### Task to complete
Look through the records below and collect all lines that hold the string "computer".

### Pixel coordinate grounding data
* * *

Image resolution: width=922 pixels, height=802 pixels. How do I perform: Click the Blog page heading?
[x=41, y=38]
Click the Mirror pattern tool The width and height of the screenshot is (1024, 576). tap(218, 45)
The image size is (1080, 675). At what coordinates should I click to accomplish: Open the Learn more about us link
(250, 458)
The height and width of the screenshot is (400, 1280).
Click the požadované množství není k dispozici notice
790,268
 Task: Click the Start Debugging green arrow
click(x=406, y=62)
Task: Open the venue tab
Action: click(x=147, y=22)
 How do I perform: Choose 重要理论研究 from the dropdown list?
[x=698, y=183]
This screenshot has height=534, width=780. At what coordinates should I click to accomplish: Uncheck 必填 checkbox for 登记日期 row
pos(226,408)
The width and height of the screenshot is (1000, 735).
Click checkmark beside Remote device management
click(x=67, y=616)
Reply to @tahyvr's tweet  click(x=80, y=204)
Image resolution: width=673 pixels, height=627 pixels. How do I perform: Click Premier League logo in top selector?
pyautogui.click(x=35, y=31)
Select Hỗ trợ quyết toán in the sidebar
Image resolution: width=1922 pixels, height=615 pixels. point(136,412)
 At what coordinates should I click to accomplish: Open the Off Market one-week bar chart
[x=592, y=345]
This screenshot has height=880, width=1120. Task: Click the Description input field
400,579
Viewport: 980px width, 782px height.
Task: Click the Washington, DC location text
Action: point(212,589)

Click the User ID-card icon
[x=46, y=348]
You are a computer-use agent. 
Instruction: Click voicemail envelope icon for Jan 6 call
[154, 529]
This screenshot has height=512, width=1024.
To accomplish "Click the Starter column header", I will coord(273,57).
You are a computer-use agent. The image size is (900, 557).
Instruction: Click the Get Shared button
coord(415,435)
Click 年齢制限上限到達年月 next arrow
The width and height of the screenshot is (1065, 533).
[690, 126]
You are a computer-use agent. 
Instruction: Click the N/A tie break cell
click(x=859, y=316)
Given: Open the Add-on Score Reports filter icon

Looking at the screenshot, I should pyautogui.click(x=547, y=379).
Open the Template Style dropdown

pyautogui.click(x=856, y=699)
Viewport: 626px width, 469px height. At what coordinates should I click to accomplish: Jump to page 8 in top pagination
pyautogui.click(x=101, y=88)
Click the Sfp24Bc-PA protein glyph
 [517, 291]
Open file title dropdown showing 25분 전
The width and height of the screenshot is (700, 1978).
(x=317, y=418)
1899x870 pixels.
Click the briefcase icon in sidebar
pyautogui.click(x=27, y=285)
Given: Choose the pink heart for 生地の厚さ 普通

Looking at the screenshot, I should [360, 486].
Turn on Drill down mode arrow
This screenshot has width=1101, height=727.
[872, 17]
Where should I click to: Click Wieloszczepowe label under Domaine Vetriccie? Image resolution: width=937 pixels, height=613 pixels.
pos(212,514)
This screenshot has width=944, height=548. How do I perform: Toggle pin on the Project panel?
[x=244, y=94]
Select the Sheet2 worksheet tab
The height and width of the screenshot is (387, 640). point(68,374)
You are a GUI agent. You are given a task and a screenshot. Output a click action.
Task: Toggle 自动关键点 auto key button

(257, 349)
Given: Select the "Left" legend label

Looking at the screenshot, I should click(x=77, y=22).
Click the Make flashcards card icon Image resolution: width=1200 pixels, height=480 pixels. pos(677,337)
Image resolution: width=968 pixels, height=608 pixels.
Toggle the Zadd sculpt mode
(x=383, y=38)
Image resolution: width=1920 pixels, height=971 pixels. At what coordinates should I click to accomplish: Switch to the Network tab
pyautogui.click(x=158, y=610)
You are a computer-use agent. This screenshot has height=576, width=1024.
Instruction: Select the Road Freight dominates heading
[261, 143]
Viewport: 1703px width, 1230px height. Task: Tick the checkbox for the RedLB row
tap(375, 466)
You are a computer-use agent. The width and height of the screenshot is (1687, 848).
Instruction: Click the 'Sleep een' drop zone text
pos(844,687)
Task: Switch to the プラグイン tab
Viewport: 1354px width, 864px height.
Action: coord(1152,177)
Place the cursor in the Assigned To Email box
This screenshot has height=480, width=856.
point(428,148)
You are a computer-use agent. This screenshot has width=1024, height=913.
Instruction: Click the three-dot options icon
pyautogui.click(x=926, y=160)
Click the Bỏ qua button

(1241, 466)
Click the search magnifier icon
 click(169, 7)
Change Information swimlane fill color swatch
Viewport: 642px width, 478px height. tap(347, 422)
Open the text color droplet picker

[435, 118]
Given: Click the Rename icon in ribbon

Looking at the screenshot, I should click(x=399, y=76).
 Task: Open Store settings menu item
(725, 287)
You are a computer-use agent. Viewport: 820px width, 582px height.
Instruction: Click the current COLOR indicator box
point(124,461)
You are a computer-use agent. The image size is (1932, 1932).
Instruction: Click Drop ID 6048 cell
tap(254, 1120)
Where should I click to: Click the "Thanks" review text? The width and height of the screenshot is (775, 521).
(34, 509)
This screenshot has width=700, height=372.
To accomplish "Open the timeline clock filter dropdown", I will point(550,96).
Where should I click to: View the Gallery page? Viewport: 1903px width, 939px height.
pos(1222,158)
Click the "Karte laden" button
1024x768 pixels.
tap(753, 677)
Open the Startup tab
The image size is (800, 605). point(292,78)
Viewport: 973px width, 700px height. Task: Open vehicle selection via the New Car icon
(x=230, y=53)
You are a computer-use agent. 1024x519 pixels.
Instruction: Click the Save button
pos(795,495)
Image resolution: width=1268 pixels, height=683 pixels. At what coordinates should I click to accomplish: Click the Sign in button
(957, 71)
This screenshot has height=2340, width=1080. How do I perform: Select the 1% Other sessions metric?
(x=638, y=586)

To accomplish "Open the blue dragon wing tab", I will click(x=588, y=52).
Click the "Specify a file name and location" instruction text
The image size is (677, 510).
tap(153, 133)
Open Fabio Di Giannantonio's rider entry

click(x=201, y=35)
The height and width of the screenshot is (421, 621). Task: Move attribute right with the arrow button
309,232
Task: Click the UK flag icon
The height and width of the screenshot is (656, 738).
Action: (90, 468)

* * *

### Task response
You are a computer-use agent. 
You are a computer-use agent. The image size is (900, 557).
You are a computer-use agent. 
You are a computer-use agent. This screenshot has height=576, width=1024.
You are a computer-use agent. The width and height of the screenshot is (1687, 848).
You are a computer-use agent. This screenshot has width=1024, height=913.
You are a computer-use agent. Viewport: 820px width, 582px height.
You are a computer-use agent. The image size is (1932, 1932).
You are a computer-use agent. 1024x519 pixels.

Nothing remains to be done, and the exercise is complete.